* [SOURCE INFORMATION]

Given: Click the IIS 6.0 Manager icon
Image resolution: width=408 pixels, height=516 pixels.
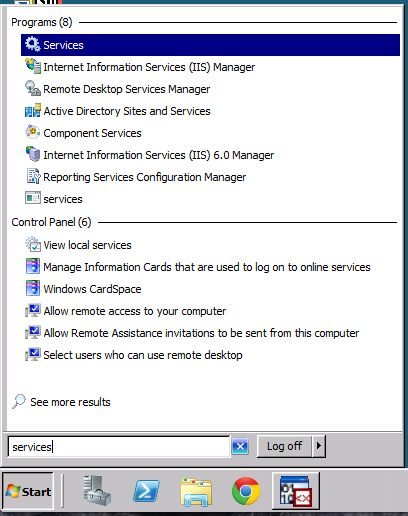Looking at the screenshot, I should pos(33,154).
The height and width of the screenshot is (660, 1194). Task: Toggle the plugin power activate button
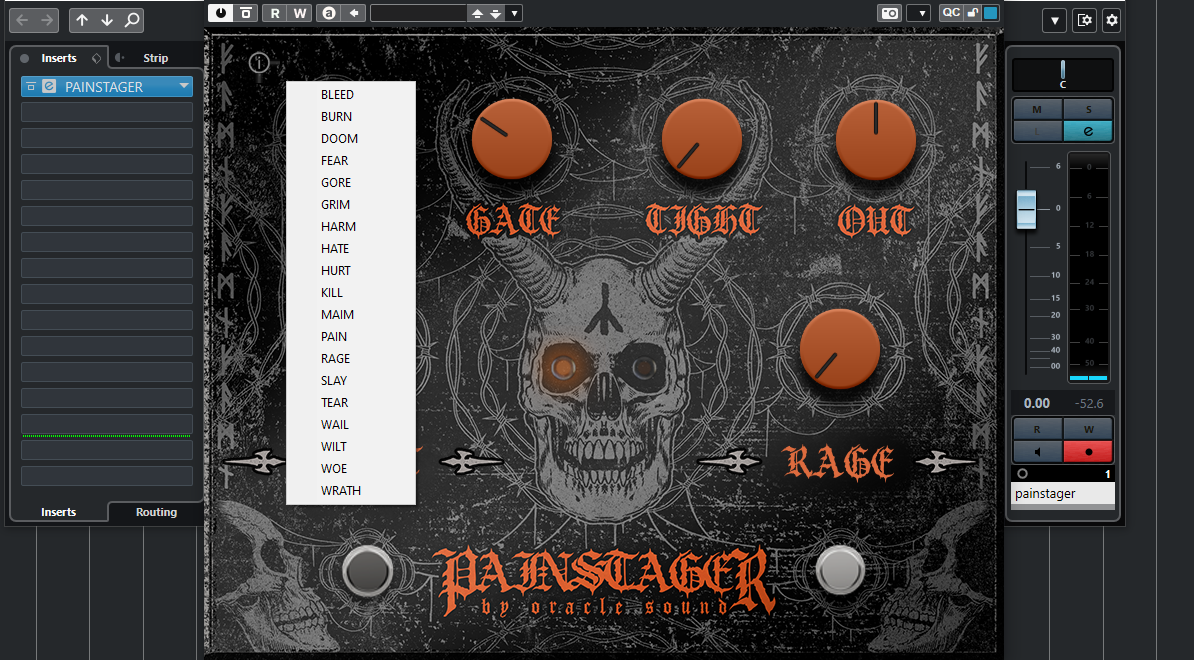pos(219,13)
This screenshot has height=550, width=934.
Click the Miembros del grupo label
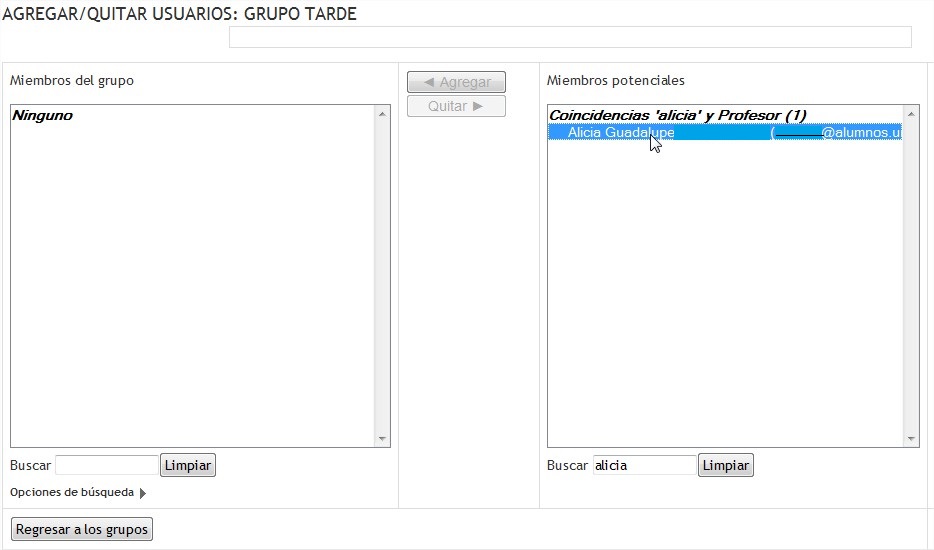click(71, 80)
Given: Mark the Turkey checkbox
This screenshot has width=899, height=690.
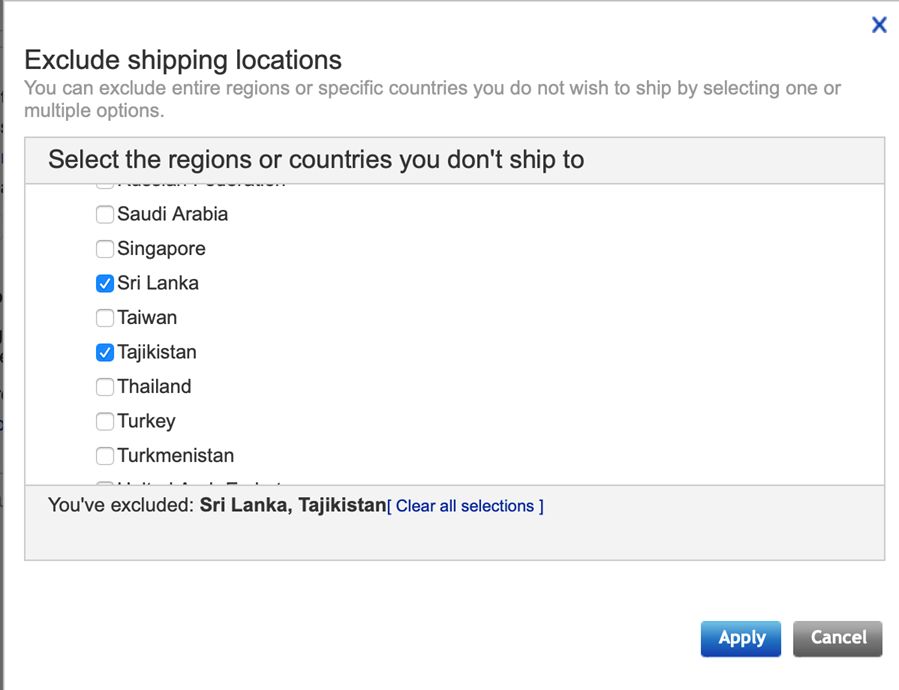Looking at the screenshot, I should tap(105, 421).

* [PROMPT]
Without the pictures, return each entry exactly as given.

* [RESULT OF THE TASK]
Given: Click the IIS 6.0 Manager icon
Image resolution: width=408 pixels, height=516 pixels.
Looking at the screenshot, I should pos(33,154).
The height and width of the screenshot is (660, 1194). Task: Toggle the plugin power activate button
pos(219,13)
This screenshot has height=550, width=934.
Click the Miembros del grupo label
click(71, 80)
Given: Mark the Turkey checkbox
This screenshot has width=899, height=690.
Looking at the screenshot, I should tap(105, 421).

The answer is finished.